Laura Russell, diagnosed at 16 via laparoscopy

“I started my periods around age 13, every single month I took time off school due to debilitating pain around the time of my period. I was struggling with my energy levels, brain fog and intense pain. The pain I experienced was an intense cramping pain in my lower abdomen, back and thighs. My abdomen would feel like it was being pulled and tugged inside.”

It’s affected every part of my life

“Endometriosis has affected my life in so many ways. I’ve had seven surgeries for it so far and will continue to need them repeating every couple of years until I have a full hysterectomy. It affects my mood and mental health, my energy levels and ability to make plans.”

I’ve made significant lifestyle changes to manage my pain

“Over the years I’ve tried multiple things to help my pain, from diet changes, for example, I limit dairy and am mostly gluten free.

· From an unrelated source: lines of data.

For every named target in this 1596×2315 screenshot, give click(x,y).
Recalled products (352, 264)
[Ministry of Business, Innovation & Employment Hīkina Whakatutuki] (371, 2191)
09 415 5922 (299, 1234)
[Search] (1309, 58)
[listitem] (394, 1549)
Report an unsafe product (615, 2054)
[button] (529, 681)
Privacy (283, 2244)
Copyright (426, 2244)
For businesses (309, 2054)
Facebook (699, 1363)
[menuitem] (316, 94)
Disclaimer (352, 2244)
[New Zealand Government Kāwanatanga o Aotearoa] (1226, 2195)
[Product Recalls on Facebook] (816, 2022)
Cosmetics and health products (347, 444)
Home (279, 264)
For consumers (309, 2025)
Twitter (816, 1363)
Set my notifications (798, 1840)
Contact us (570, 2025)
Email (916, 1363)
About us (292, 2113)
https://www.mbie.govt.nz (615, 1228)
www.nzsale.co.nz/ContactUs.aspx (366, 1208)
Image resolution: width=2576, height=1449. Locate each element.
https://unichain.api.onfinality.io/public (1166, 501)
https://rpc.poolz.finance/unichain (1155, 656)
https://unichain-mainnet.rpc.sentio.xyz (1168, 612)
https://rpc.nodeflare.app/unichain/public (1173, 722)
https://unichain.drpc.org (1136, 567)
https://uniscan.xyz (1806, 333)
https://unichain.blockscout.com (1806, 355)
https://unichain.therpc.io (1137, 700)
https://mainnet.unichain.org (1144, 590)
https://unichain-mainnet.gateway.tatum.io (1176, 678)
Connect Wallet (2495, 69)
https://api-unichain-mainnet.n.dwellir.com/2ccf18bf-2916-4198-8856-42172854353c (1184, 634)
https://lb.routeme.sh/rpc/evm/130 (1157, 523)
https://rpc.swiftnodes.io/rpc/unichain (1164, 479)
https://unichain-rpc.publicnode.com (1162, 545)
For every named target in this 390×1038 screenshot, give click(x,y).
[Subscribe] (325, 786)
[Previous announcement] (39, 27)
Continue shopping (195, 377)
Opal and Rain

I also avoid red meat, as personally these things help with my wellbeing. I’m into holistic and alternative therapies like Acupuncture, Reiki and yoga and, on occasion, breathing exercises can help to calm me when I’m in a lot of pain.”

My endometriosis consultant is incredibly supportive and a fantastic advocate

“Over the years I have had mixed experiences with healthcare professionals. My endometriosis consultant is incredibly supportive and a fantastic advocate with lots of knowledge about my endometriosis.”

Advice? Find what works for you

“Find things that work for you and bring you comfort, learn your triggers. Keeping a pain diary can be really helpful for identifying triggers whether this is food, environments, activities, amount of sleep, medication etc. Once we identify some of our triggers we can then try to prevent as many flare ups as possible. Whilst it’s not possible to avoid them all, it gives us back a sense of control. For me personally I find heat therapeutic, so a warm bath, heat pad or patch is usually soothing for me. I also find music really helpful as something to distract me when I’m struggling with my pain and might be struggling to concentrate.”


If you think you might be experiencing symptoms of endometriosis, it’s important to see your GP, especially if the symptoms are significantly affecting your life. You may also find it helpful to reach out to a support organisation like Endometriosis UK for advice, information and details on local support groups.